Il suo nome, secondo la tradizione, deriva dalla visione che alcuni pastori
ebbero di una pioggia di stelle cadenti che li stupì e li indusse a portarsi in
un luogo dove trovarono una statua della Madonna del Puy. Era il 1085 e
il borgo aveva allora il nome latino di Gebalda che i Romani avevano dato
ad un loro insediamento in quel posto. Il nome Estella, molto probabilmente le venne dato dai pellegrini che transitavano di qui verso il santuario di Santiago de Compostela, fu accettato nella lingua castigliana per la
sua somiglianza con "estrella", cioè stella, che ricorda il miracolo delle
stelle. La città, favorita dall'essere una località importante del Camino divenne un attivo centro commerciale che attirò molte persone dai villaggi e
dalle campagne vicine e anche franchi ed ebrei dalla Francia. Questi vi
impiantarono le loro attività commerciali e di servizio per i pellegrini.
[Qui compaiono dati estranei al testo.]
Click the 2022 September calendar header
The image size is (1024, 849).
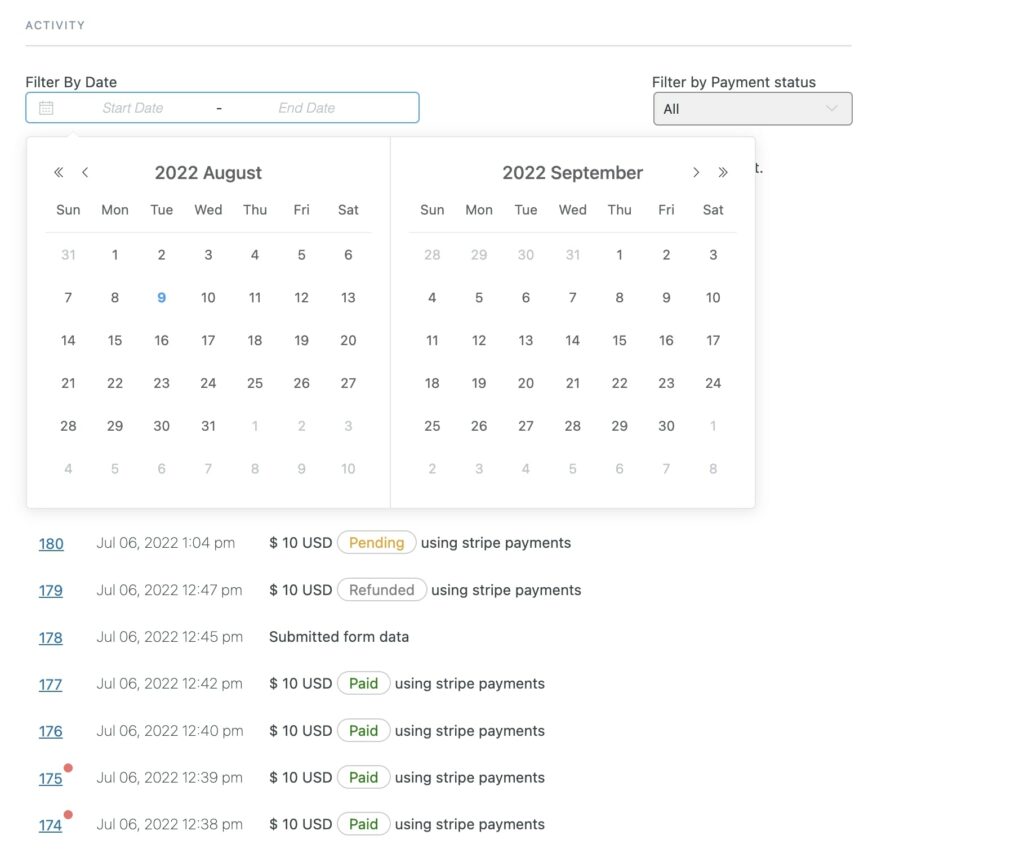[x=572, y=172]
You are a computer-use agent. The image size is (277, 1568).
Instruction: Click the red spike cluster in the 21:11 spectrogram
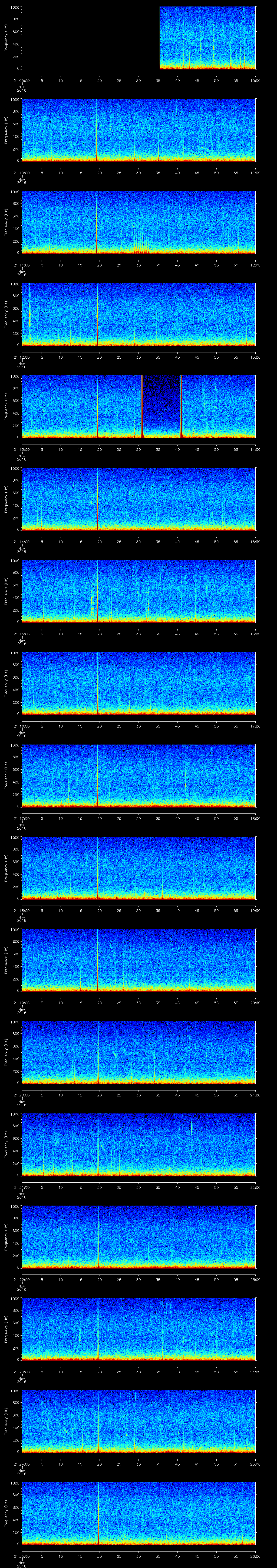(141, 246)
Nel XII secolo Estella iniziò la costruzione delle chiese romaniche che la
fanno oggi chiamare la "Toledo del Nord" per i suoi monumenti e la "capitale dell'arte romanica navarra". La città raggiunse l'apice della sua prosperità nel XIII secolo quando esistevano una borsa di cambio e ben sei
ospizi per i pellegrini che vi facevano sosta in attesa di proseguire in direzione del Monasterio de
Nuestra Señora la Real. In seguito la città decadde
a causa delle continue lotte fra la Castiglia e la Navarra e di una disastrosa inondazione. Nel 1512
cadde nelle mani di Ferdinando II di Aragona e fu
ridotta ad essere un'oscura cittadina di provincia.
La riscoperta del Camino di Santiago degli ultimi
decenni l'ha tolta dall'oblio facendola divenire un
centro turistico d'interesse storico ed artistico.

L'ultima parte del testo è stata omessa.